Source extract —

In Tropicália, space is activated via the senses and makes the relation - or process - the primary agent, over any objects (including people) which are set in service to it. Gell certainly touches on this when he calls the process and relation between agents a "transaction.” Process is also present in his discussion of enchantment in which He suggests that the making of an object is what gives it agency.
Barnett, however, tells us it is our attitude toward (based on our prior experience with) an object that gives it agency. Gell and Barnett each view social agents as related to process in some way, but nevertheless continue to view agents as separate from each other and separate from the process itself.
Ingold has taken up the idea of process and relationship, challenging the limitation of a given assumption that the individual exists separately and in contention with the "out there" or the "other" (Ingold 2000). Ingold rejects our usual conception of space, saying that there is no disembodied "space," there is only place (or "landscape" as he calls it) where things are - where we are - where things happen, or, as Latour phrases it: where the "flow of experience" occurs (Latour 2016).
"Thinking of the world as a total movement of becoming which builds itself into the forms we see, and in which each form takes shape in continuous relation to those around it, then the distinction between animate and inanimate seems to dissolve."(Ingold 2000)
This "total movement of becoming" recalls Oiticia's notion of a "permanent state of invention" (Ramirez 2007) and is an embodiment that does not act as an "inscription" but as a movement of incorporation, where new resulting forms are generated (Ingold 2000).
It is interesting to note here that Figueiredo, in his discussion of Oiticicia's Tropicália as a popularly embraced index of Brazilian culture, suggests that Tropicália takes on this popular material index because it relates to the Brazilian idea of antropophagia, or cannibalism. Oiticica himself suggests that Tropicália,with its multiple Brazilian indexes: sand, tropical plants, parrots, bright colors, smells and penetráveis which lead to a television with global images, is a kind of antropophagia (Canejo 2004).
Coined by Brazilian modernist poet Oswald de Andrade of the 1920's, antropophagia describes the concept of cultural absorption as a kind of devouring or incorporation (Ostoff's syncretism) of influences to make something new.

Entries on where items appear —

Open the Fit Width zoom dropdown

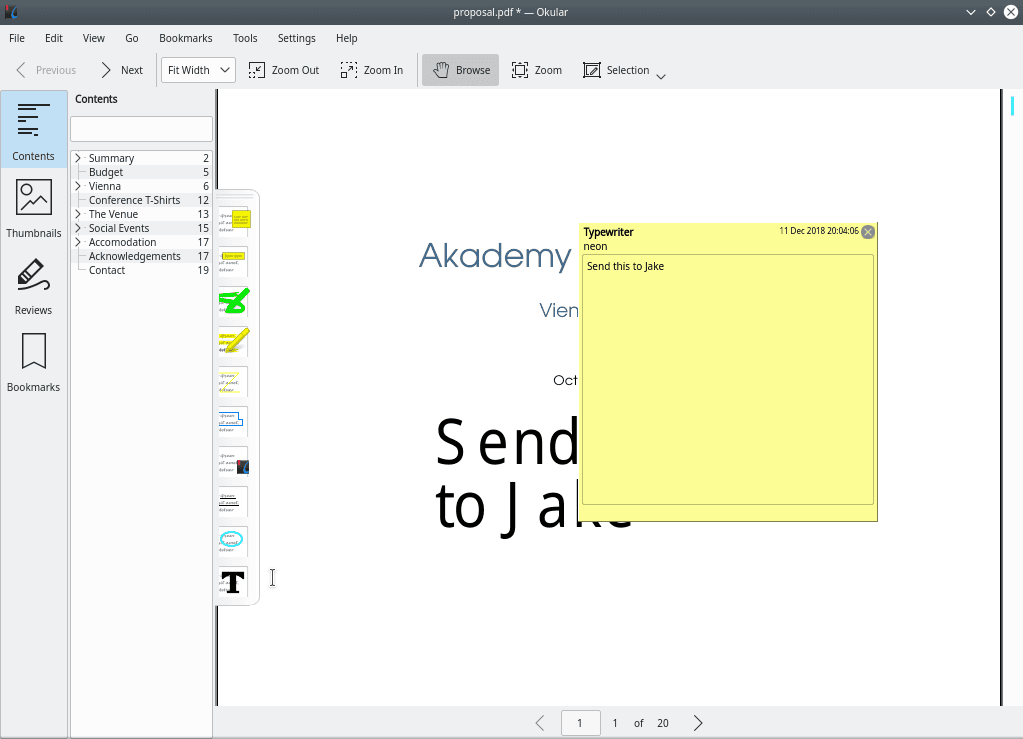click(197, 70)
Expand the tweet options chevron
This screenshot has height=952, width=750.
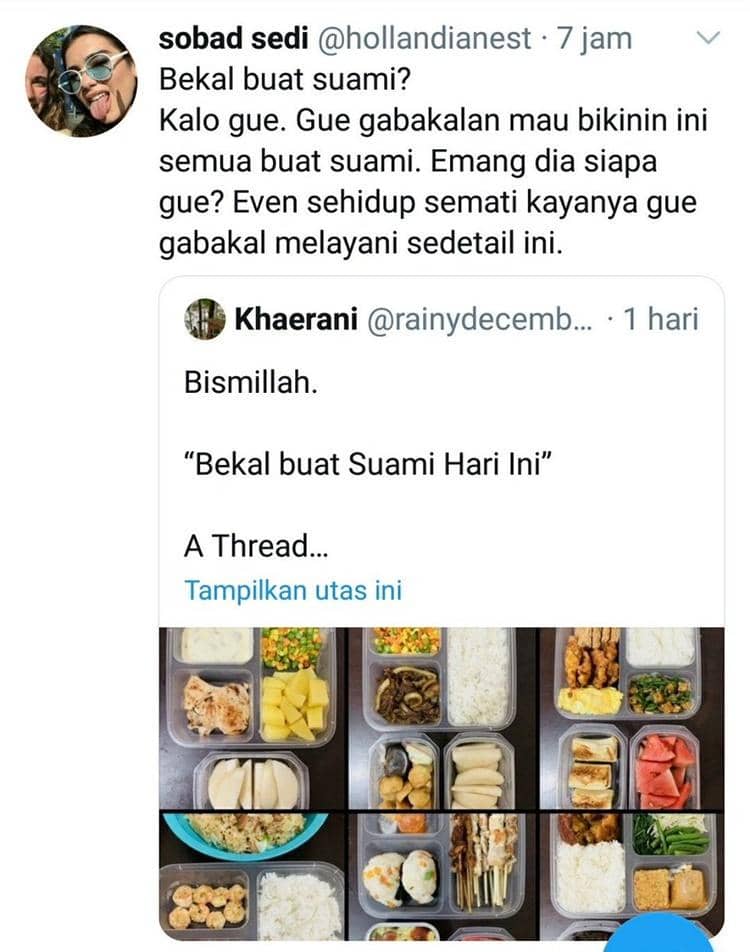(707, 39)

To-do list —
[a] According to the passage on Tropicália and agency, which Brazilian indexes does Oiticica say Tropicália contains? List every one.
[b] Carry the passage on Tropicália and agency further, picking up after its final sentence.

Replies —
[a] Sand, tropical plants, parrots, bright colors, smells, and penetráveis (which lead to a television with global images).

[b]
Absorption, making, unfolding, continuous relationship and generation are the stuff of life, according to both Oiticica and Ingold. Ingold quotes Fred Inglis, "One cannot treat landscape as an object if it is to be understood. It is a living process; it makes men; it is made by them" (Ingold 2000: 198). Oiticica suggested, as noted above, that his art was "not objects, but possibilities of living, the absorption of art-processes into life-processes" (quoted in Brett and Figueiredo 2007).
It is from this process of relation in the world, from the business of being in the world, that each place draws its unique meaning. A place gains its disposition from the experience or living process it provides to those who engage with it, an experience which comes from the sensory stimuli that constitute its specific character. The living process of Tropicália hinges on an engagement with the senses - sound, smell, touch, sight, smell and movement - which I would argue are themselves forms of process.
As a physical phenomenon, affective sensory experience is personal, an active "transaction between bodies,"(Kidron 2011) that is materially mediated, occurring between people, places and things. Nadia Seremetakis calls the senses "record-keepers of material experience" (Seremetakis 1994). It is the sensorial attention and response to material stimuli that we here call "affective." It is important to note that by "senses" we include motion, balance, intuition and internal sensors or "introceptors" which are receptors for "ritual patterning" (Guerts 2002), a result of performativity.[3]
[3]With Judith Butler's theory of gender identity in mind, I use "performative" as the repetitive performance of acts that imprint on the body.
The embodied record of material experience informs cognition and memory. This brings us back to Barnett, who says that it is our "relational postures," founded on our memory of past sensory experience, that inform our relationships in the present.
As mentioned earlier, sensory experience is variable according to Ingold, who tells us that "vision objectifies, sound personifies" explaining further, he says that "sound penetrates, sight isolates- sound fills the space around us, sight cuts out things from the space before us - hearing is social whereas vision is individual - to hear is to participate, to see is to observe from a distance" (Ingold 2000).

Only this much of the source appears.